September 25, 2013
Recent data from Greece’s central government has showed a primary surplus for the first seven months of this year. This is the first time this development appears in debt-ridden Greece since 2010 and the first rescue package of the Greek economy. The government lies on that argument for the negotiations with troika in order to avoid an additional package. But is this surplus efficiently reclaimed?
The Greek government is lately and extensively highlighting the primary surplus of its budget as strategic argument against the predictions that the country might inevitably seek for additional rescue package. The Minister of Finance Mr. Stournaras is expecting that this surplus can show the ability of the central government to produce gains that can cover spending rate, leaving a relevant amount for serving the country’s interest payments.
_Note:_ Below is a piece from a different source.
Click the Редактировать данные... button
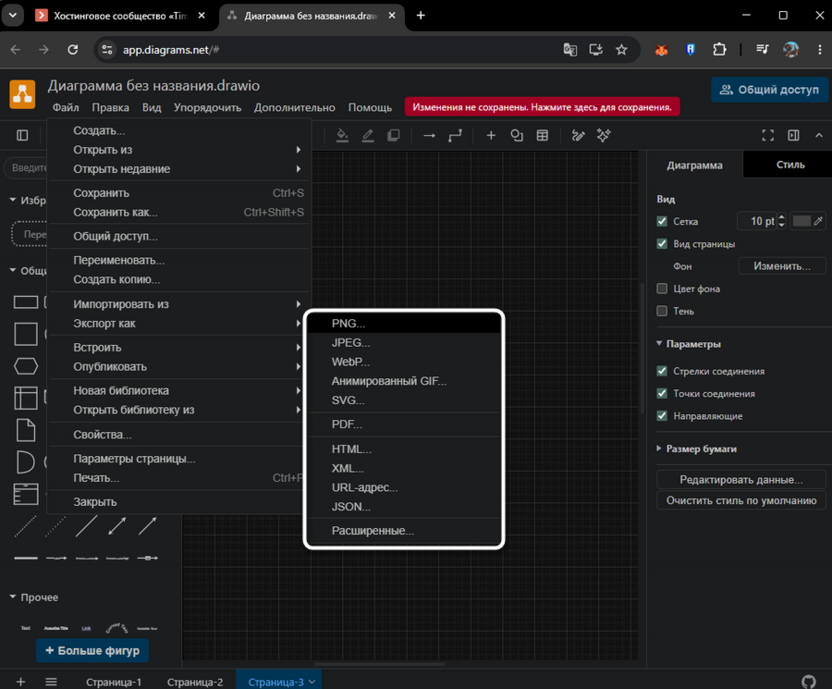Viewport: 832px width, 689px height. click(741, 479)
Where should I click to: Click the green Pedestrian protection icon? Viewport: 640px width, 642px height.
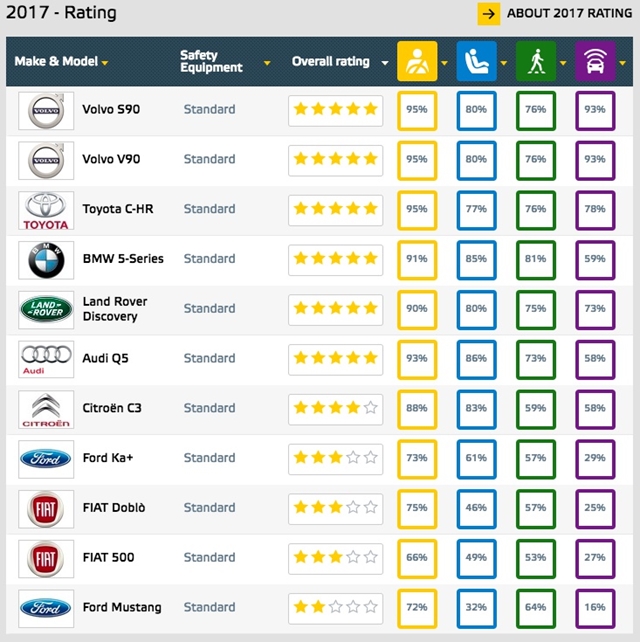tap(536, 61)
This argument is used as a major credential for Greece’s creditworthiness and, hence, the recovered ability of the country to re-enter in the international markets. Such a development, it is said, would smooth dependence from troika and liberate to a certain degree the government’s policy.
Nonetheless, the problem of the degree of Greece’s creditworthiness is the viability and capability of repaying its obligations against its lenders, which in this case are inextricably interwoven with the source of this surplus and the balance between income and spending. In other words, is this surplus concerning the decrease of public spending through the restructure of the public sector and its competence in providing better services than before or it is stemming from payment withholdings, horizontal cuts, and massive layoffs? In addition to that, is this surplus related to the amplification of fiscal base and corresponded to a more socially fair and economically balanced behavior of the respective tax collection mechanisms or is it more attributed to a incessant and socially unfair tax increases that finally end up with the increase of poverty and unemployment rates and waves of contestation and unrest against the government?
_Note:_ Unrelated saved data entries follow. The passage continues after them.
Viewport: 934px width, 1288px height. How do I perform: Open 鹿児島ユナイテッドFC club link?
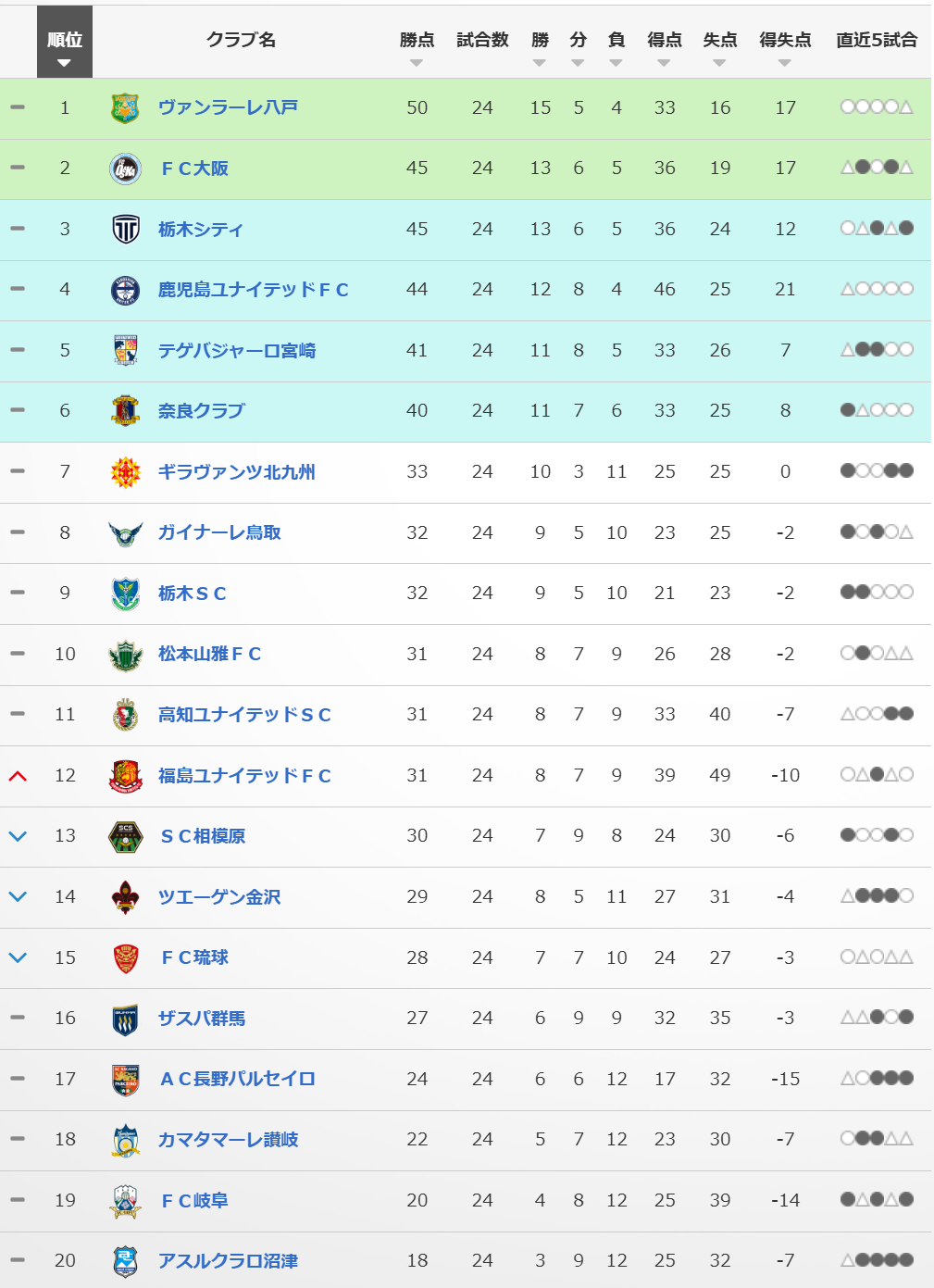[253, 290]
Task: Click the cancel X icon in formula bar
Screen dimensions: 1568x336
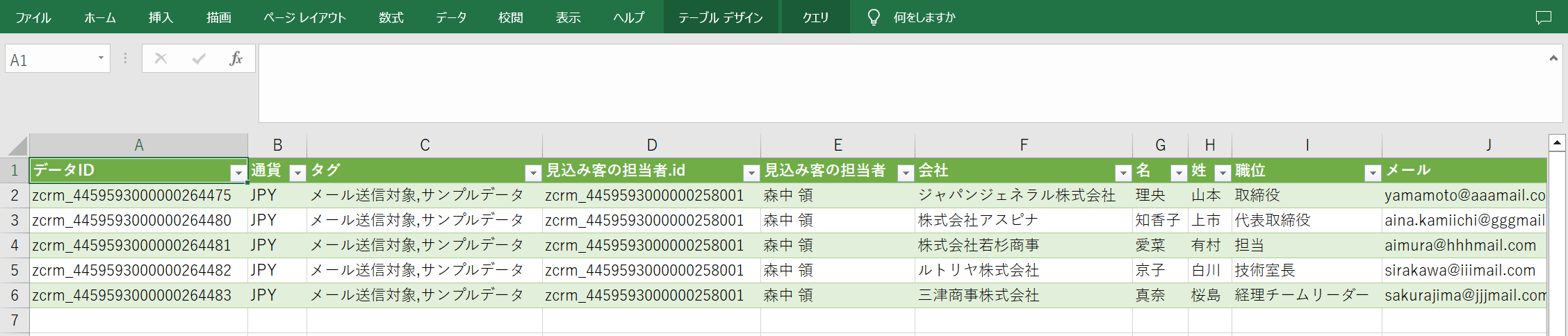Action: click(x=161, y=59)
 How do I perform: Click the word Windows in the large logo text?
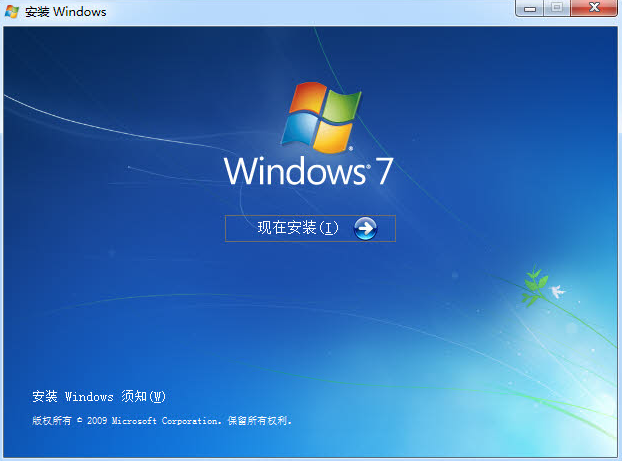(x=294, y=171)
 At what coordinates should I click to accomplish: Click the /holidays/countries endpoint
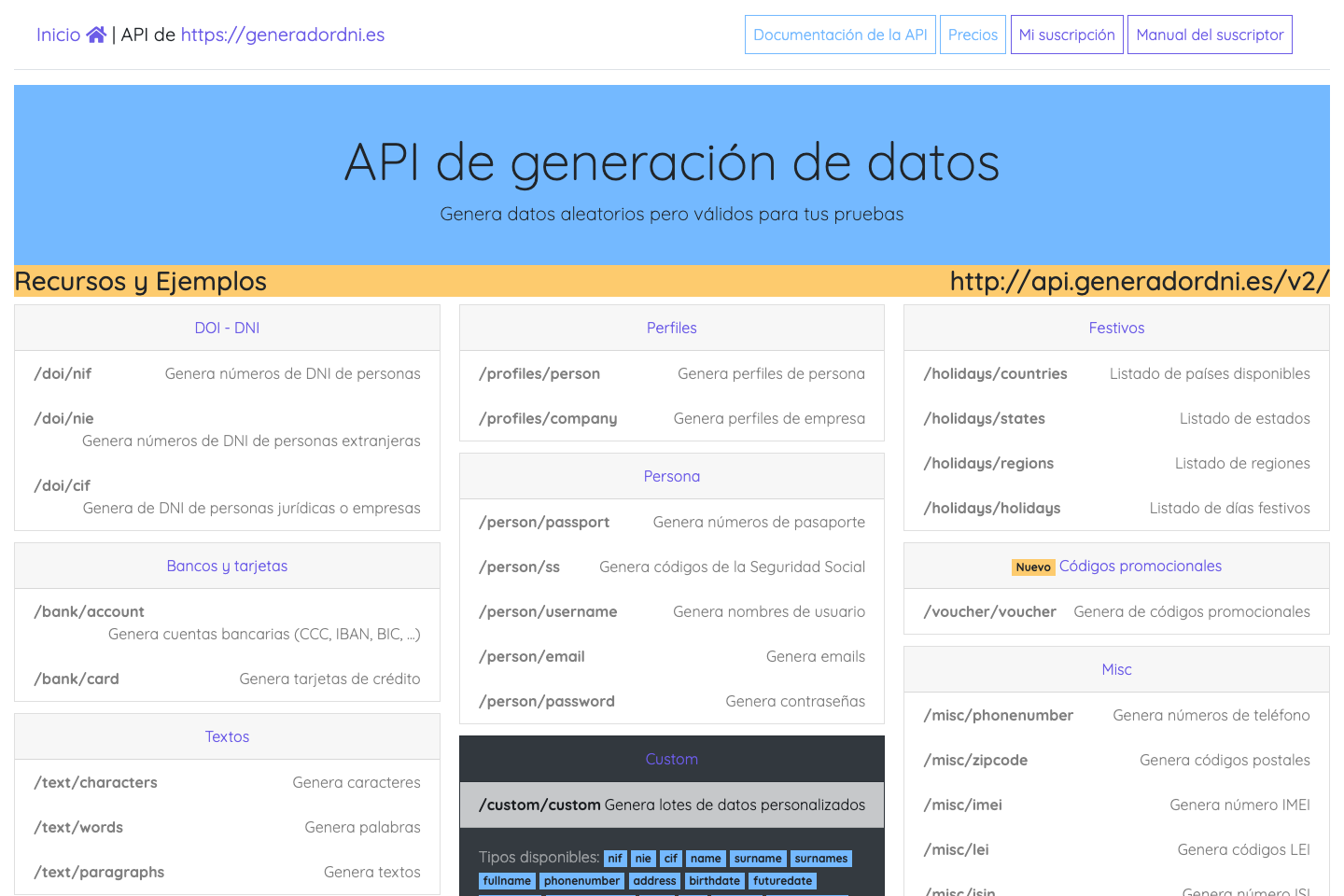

All these questions are essential in order to understand the origins and effects of this surplus and its reflections in the Greek society and the real economy. Towards this, as long as the primary budget surplus is not reflected to the criteria of quality restructure and growth demand, I dare to point out that it cannot convince the international markets, let alone the fact that it does not increase any credibility for the country abroad without the presence of troika in the negotiation table. Unfortunately, the primary surplus is nothing more than an administrative achievement, being literally based on massive spending cuts on social security, salaries, and pensions, on layoffs, and certainly on consecutive and unfair increase of taxes. To put is this way, it is nothing more than just numbers.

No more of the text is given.